The reported rate of systemic metastases in patients with malignant fibrous histiocytoma of the head and neck ranges from 25 to 35%.  The most common sites of metastasis are the lung, regional lymph nodes, liver, and bone.  Chemotherapy should be administered when there is evidence of a distant metastasis. Doxorubicin has been shown to be the single most effective agent against these tumors. 

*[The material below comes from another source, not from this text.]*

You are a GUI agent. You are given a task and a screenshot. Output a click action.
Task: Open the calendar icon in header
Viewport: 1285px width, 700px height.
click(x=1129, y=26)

Another question that remains unanswered concerns the role of neck dissection. The incidence of dissemination to cervical lymph nodes has been reported to range from 0 to 15%.  There is evidence that tumors arising from the oral soft tissues are more likely to be associated with positive cervical lymph nodes.  Some authors advocate the addition of lymph node dissection to the planned surgery because it might confer a small survival advantage.  Barnes and Kanbour reported 12 cases of malignant fibrous histiocytoma of the head and neck that were treated with (two patients) and without (10 patients) postoperative radiation therapy.  Four patients also underwent simultaneous radical or modified radical neck dissection. All neck dissection specimens were free of tumor. Barnes and Kanbour thus advocated that neck dissection not be done electively, but only when there is strong clinical or histologic evidence of metastasis or in order to achieve an adequate margin of resection.  We performed neck di ssection on our patient because of the location of his tumor in the neck. The final pathology report failed to reveal any regional metastasis.

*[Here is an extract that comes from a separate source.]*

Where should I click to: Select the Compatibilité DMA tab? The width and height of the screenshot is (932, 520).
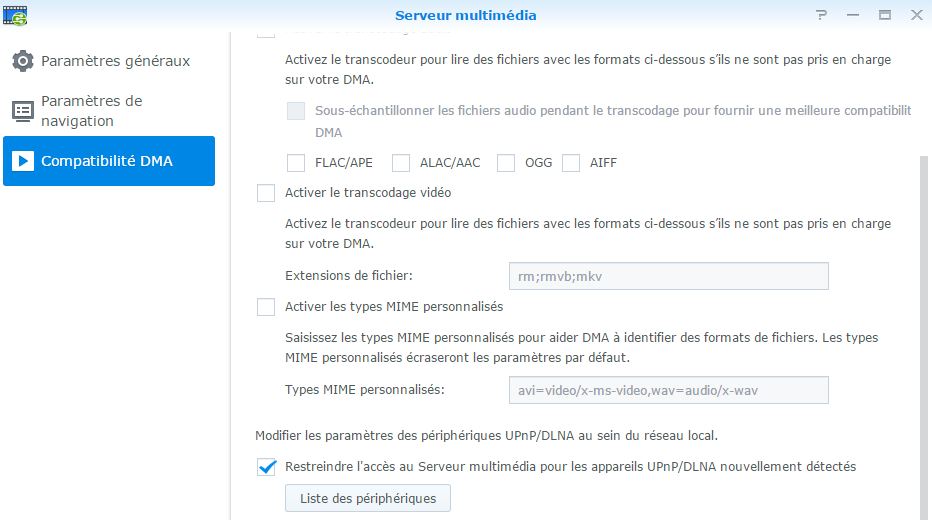point(108,161)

Prognosis. Malignant fibrous histiocytoma is very aggressive. According to Weiss and Enzinger, 2-year survival rates are approximately 60%, and there is a high incidence of local recurrence (44%) and metastasis (44%).  The most common sites of metastasis are the lung, regional lymph nodes, liver, and bone.  Hutchinson and Friedberg reported a 5-year survival rate of 60% and a 10-year rate of 40%.  The prognosis for patients with head and neck sarcoma is significantly worse than that of patients whose tumors arise in the extremities or in truncal sites. Head and neck sarcomas have a higher rate of local recurrence than those of all other sites except the retroperitoneum.  According to Weber et al, a positive surgical margin is the single most important reason for local failure. 

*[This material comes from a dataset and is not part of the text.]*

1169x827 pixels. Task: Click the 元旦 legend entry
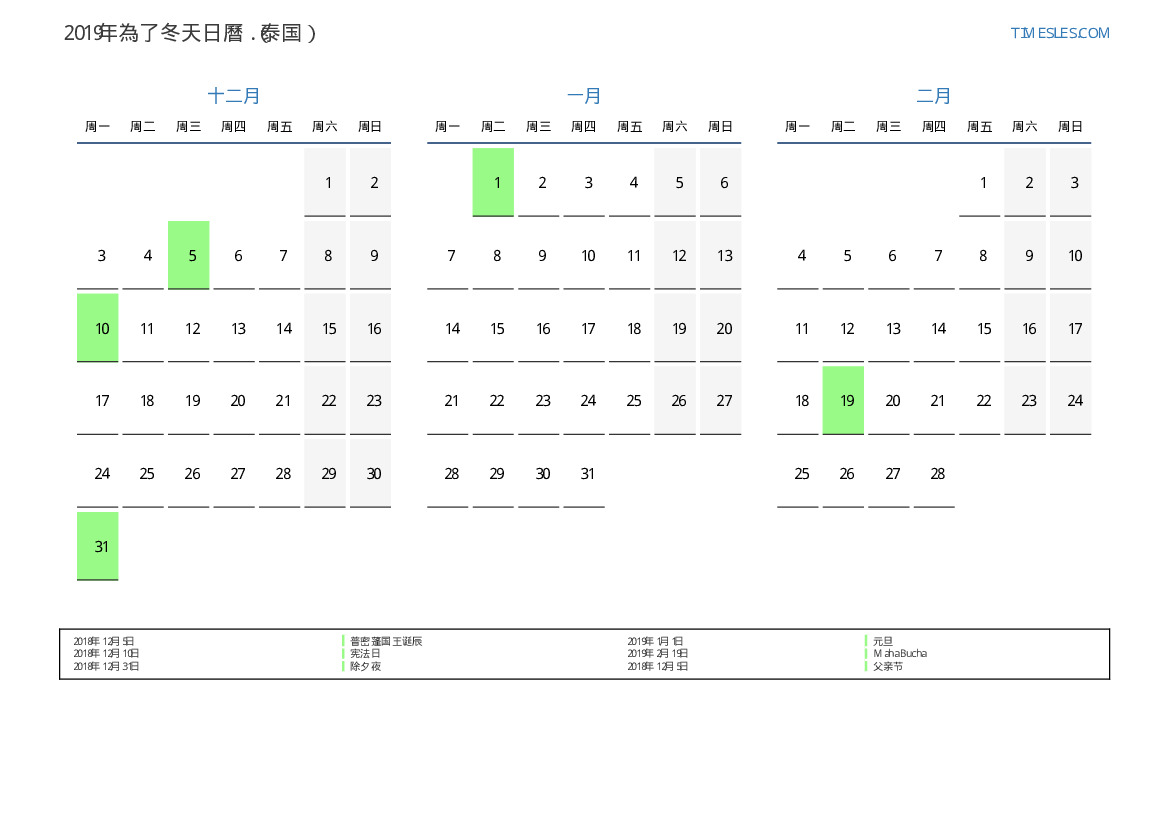[x=882, y=641]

Important clinical predictors of a poor outcome are male sex, advanced age, underlying systemic illness, large primary tumors, tumors arising from bone, and deep-seated tumors. In the head and neck region, the worst prognoses are for tumors arising from the maxillary sinus (60% metastasis, 40% fatality), the mandible (40 and 30%), and the larynx (22 and 44%). Patients who have radiation-associated lesions also appear to fare poorly. Similarly, patients with systemic conditions such as leukemia, Niemann-Pick disease, and bone infarcts also have a poor prognosis.